>> BEGIN The records

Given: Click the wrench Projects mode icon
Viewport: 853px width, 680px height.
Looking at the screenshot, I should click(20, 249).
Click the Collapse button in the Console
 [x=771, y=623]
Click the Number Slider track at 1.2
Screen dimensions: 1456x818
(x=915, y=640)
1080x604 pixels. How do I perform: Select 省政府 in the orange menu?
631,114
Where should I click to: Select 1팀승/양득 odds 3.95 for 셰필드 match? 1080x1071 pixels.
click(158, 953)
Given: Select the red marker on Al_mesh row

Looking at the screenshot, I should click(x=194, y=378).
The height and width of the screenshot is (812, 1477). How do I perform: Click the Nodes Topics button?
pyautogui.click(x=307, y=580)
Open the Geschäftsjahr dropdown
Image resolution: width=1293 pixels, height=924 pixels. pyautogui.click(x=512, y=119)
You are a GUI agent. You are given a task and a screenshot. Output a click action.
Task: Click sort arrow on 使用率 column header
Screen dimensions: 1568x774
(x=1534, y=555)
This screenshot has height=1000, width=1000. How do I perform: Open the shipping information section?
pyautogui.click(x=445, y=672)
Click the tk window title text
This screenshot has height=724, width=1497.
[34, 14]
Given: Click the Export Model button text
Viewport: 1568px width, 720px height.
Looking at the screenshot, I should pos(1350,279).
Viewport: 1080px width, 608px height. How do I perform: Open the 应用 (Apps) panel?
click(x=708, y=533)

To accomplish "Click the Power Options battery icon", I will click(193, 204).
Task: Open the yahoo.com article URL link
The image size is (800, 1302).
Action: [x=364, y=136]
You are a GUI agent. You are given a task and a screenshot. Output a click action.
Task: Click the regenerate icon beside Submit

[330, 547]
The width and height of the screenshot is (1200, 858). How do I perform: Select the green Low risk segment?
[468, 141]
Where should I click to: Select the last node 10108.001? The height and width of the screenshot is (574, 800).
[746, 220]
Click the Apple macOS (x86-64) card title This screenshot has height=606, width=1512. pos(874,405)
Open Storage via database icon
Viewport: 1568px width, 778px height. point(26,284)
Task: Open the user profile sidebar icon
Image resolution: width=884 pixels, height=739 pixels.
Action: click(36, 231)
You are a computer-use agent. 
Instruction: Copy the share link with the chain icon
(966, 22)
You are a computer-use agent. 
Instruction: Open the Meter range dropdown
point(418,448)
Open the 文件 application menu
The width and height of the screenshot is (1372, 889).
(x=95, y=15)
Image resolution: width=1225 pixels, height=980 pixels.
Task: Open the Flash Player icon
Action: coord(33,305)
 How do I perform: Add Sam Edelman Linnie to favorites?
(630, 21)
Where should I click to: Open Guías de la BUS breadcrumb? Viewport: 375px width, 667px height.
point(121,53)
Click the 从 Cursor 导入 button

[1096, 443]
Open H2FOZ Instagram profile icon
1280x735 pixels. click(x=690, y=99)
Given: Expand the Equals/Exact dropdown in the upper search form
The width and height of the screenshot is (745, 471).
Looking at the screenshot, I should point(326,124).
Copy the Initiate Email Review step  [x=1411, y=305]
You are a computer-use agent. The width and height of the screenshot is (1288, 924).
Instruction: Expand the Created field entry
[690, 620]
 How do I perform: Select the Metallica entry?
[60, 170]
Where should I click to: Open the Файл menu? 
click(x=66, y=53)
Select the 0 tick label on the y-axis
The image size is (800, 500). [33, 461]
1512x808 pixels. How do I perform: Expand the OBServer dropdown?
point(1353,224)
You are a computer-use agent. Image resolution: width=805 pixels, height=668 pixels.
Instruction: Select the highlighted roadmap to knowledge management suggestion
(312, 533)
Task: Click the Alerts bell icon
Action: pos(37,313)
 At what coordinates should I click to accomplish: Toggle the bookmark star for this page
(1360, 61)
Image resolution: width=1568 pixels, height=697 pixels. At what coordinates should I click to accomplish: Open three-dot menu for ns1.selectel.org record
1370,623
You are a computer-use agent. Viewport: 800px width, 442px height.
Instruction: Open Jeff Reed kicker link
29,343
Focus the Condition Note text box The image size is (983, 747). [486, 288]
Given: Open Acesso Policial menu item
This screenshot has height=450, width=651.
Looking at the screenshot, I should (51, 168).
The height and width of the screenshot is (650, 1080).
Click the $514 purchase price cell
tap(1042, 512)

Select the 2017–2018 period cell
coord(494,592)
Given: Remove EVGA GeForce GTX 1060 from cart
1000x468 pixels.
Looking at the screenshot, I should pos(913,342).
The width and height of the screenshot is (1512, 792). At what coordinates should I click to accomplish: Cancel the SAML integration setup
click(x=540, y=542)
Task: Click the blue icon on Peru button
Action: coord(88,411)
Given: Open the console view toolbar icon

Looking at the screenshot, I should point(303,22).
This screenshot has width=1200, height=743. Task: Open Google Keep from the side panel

>> END The records

Show each line of the data above that contains the word "what".

§ Written response
 At what coordinates should I click to accomplish: Toggle the bookmark star for this page
Image resolution: width=1568 pixels, height=697 pixels. At what coordinates should I click to accomplish: Open three-dot menu for ns1.selectel.org record
The width and height of the screenshot is (1512, 792). At what coordinates should I click to accomplish: Cancel the SAML integration setup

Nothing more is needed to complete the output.